Historical population
| Census | Pop. | Note | %± |
| 1900 | 1,007 |  | — |
| 1910 | 665 |  | −34.0% |
| 1920 | 544 |  | −18.2% |
| 1930 | 437 |  | −19.7% |
| 1940 | 435 |  | −0.5% |
| 1950 | 512 |  | 17.7% |
| 1960 | 392 |  | −23.4% |
| 1970 | 248 |  | −36.7% |
| 1980 | 137 |  | −44.8% |
| 1990 | 185 |  | 35.0% |
| 2000 | 144 |  | −22.2% |
| 2010 | 87 |  | −39.6% |
U.S. Decennial Census 1899 (shown as 1900) 1910-1930 1930-1950 1980-2000 2010

==Sectors==
Barrios (which are, in contemporary times, roughly comparable to minor civil divisions) in turn are further subdivided into smaller local populated place areas/units called sectores (sectors in English).

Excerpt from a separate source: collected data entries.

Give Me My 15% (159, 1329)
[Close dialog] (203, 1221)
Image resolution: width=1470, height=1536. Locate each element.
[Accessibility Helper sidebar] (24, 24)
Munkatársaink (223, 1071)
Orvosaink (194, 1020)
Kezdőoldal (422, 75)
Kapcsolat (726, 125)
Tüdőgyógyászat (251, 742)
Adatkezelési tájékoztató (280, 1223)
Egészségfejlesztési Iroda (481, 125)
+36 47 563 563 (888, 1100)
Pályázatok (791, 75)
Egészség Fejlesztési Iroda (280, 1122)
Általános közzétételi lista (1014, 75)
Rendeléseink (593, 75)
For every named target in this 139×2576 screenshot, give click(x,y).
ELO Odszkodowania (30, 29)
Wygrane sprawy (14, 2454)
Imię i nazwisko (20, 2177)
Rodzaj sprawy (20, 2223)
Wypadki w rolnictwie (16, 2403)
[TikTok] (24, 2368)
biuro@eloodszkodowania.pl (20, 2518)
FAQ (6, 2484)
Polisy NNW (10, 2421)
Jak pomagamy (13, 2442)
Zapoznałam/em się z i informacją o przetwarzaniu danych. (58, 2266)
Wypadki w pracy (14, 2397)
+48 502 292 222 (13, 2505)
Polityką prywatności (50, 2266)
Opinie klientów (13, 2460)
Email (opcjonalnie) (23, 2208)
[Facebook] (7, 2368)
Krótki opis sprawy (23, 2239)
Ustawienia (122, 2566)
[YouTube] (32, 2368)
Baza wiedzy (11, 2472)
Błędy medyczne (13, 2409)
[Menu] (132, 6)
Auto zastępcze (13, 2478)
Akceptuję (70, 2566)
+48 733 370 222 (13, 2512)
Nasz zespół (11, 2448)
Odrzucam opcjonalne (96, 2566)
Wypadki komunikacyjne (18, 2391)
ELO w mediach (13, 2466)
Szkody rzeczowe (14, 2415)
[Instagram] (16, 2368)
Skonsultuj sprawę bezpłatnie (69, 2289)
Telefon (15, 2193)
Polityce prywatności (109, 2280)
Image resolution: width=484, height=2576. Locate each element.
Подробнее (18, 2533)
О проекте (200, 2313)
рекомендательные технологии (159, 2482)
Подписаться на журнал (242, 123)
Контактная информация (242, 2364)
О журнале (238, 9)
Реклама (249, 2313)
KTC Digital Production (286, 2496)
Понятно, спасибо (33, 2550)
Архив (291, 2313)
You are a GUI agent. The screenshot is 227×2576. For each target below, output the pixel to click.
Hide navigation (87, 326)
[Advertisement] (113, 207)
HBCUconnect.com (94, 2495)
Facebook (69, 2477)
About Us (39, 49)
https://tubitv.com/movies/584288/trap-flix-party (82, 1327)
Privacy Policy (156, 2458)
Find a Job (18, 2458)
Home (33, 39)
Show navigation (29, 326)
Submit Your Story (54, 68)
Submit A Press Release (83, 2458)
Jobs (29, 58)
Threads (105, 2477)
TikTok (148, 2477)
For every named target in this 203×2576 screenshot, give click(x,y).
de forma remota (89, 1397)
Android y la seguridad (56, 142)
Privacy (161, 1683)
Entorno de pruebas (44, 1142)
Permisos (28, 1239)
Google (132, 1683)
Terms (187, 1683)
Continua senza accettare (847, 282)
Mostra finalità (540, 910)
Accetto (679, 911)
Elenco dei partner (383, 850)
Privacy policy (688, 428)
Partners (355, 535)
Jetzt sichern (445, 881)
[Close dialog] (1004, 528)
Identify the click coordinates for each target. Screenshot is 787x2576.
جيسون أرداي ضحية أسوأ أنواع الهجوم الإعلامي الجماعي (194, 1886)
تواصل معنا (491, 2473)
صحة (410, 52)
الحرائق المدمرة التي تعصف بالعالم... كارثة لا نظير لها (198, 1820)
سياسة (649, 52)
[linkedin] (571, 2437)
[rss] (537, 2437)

The types of sectores may vary, from normally sector to urbanización to reparto to barriada to residencial, among others.

The following sectors are in Purísima Concepción barrio:

Camino Durán,
Camino El Porvenir,
Camino Las Vélez,
Carretera La Pura,
Hacienda Bauzá,
Sector Francisco Ramos,
Sector La Teresa,
Sector Los Millonarios,
Sector Luisa Mercado, and Sector Miguel Acevedo.